» EXERCISE DETAILS: Copy out the material below word for word, from the line containing "Given: Star the" through the line containing "pos(602,153)", with both of those lines included.
-- -- --
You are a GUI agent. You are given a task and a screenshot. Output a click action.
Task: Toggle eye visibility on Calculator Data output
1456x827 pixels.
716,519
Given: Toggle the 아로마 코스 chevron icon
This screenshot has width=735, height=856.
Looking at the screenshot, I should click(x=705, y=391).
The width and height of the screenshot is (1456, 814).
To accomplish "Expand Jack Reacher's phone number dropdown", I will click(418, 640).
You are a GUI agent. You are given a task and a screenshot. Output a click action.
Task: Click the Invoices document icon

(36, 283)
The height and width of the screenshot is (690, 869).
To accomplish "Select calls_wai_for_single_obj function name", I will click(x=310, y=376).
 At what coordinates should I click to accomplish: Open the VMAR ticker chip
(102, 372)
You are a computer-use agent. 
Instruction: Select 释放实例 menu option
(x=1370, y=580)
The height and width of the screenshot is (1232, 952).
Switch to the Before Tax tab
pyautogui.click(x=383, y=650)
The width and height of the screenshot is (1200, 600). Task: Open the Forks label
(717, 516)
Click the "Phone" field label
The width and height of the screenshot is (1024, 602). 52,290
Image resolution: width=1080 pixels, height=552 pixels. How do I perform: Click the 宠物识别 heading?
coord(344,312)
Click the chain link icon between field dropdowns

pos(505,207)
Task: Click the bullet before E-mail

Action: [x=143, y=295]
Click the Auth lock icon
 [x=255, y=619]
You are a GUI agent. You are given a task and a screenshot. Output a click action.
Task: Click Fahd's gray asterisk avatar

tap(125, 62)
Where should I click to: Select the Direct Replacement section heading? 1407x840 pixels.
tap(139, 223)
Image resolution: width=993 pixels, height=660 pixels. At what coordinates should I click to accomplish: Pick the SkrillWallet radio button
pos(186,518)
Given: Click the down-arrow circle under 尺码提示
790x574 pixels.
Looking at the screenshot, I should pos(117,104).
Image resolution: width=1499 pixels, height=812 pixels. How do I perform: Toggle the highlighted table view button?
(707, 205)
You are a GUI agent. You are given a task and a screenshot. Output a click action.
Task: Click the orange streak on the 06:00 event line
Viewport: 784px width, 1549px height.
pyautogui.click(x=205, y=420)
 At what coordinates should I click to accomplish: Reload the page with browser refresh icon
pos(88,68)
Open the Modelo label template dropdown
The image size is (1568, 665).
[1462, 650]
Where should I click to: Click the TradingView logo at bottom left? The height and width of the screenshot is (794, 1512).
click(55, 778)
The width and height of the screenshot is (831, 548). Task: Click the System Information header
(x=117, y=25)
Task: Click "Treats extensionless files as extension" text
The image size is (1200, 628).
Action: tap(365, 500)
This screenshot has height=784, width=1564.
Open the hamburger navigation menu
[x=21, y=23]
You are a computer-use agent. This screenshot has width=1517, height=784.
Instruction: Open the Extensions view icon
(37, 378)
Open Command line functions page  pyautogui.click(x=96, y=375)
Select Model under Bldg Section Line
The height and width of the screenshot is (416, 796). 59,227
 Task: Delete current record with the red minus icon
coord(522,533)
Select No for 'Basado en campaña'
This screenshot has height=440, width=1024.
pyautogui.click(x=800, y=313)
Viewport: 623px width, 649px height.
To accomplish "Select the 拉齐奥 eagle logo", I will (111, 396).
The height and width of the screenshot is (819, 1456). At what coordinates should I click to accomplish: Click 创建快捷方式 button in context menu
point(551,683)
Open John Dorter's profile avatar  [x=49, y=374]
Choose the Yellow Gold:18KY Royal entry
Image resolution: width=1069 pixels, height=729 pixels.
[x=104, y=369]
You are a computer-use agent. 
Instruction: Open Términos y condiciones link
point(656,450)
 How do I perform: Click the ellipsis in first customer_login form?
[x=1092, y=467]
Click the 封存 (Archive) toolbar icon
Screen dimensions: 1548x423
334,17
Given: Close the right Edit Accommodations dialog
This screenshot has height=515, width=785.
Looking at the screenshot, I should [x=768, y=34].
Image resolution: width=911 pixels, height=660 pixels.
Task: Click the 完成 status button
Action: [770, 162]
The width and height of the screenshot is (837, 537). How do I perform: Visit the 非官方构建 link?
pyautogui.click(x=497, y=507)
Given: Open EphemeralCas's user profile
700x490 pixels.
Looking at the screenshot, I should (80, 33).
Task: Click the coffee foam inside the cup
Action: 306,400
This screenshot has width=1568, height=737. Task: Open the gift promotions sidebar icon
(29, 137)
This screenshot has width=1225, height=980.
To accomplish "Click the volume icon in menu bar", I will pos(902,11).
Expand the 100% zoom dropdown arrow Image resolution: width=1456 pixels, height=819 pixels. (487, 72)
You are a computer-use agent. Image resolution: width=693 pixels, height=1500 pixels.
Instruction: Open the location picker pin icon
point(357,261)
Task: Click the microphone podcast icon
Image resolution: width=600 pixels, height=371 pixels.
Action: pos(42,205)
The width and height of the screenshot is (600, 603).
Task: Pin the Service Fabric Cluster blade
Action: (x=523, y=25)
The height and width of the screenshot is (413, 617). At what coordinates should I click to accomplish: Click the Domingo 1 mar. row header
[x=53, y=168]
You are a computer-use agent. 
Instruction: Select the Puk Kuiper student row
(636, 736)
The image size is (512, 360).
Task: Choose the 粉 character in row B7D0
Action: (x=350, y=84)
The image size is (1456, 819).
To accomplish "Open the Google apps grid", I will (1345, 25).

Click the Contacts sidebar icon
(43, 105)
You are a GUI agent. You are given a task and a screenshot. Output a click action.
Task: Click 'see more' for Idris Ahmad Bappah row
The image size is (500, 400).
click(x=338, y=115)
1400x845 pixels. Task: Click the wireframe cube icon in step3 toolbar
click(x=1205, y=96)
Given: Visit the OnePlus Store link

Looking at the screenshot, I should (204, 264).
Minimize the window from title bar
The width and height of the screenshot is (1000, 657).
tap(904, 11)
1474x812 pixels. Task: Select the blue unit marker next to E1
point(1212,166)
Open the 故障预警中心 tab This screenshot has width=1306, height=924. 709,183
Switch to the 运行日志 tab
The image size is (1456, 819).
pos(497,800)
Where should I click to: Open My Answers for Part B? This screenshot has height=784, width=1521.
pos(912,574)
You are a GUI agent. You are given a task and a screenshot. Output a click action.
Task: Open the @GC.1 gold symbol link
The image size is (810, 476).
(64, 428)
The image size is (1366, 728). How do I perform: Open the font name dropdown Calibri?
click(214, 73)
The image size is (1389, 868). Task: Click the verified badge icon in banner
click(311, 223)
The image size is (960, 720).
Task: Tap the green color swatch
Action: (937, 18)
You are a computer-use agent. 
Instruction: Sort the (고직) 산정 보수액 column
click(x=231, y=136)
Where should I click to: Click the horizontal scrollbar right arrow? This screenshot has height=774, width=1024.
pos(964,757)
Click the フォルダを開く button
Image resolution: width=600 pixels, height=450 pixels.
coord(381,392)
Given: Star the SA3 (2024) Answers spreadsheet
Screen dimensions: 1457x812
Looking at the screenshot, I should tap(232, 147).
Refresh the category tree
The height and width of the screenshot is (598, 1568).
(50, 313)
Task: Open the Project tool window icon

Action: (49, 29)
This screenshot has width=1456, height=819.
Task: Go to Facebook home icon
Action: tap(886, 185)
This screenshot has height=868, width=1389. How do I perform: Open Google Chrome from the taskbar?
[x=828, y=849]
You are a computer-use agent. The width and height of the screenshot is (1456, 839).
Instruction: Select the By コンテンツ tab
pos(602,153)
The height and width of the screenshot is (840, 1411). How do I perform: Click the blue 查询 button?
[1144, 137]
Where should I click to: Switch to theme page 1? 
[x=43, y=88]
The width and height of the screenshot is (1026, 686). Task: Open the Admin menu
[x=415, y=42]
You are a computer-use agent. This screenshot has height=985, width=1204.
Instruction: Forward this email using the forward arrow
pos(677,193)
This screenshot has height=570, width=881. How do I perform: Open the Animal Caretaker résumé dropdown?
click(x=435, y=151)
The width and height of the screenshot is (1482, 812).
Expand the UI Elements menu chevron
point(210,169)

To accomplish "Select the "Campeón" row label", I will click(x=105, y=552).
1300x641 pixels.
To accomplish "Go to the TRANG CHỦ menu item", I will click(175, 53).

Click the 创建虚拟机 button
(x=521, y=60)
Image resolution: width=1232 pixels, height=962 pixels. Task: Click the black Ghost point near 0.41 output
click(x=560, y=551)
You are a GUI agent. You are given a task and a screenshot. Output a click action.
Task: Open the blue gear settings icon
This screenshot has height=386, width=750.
-- -- --
» EXERCISE RESULT:
Given: Star the SA3 (2024) Answers spreadsheet
Screen dimensions: 1457x812
Looking at the screenshot, I should tap(232, 147).
Refresh the category tree
The height and width of the screenshot is (598, 1568).
(50, 313)
Task: Open the Project tool window icon

Action: (49, 29)
This screenshot has width=1456, height=819.
Task: Go to Facebook home icon
Action: tap(886, 185)
This screenshot has height=868, width=1389. How do I perform: Open Google Chrome from the taskbar?
[x=828, y=849]
You are a computer-use agent. The width and height of the screenshot is (1456, 839).
Instruction: Select the By コンテンツ tab
pos(602,153)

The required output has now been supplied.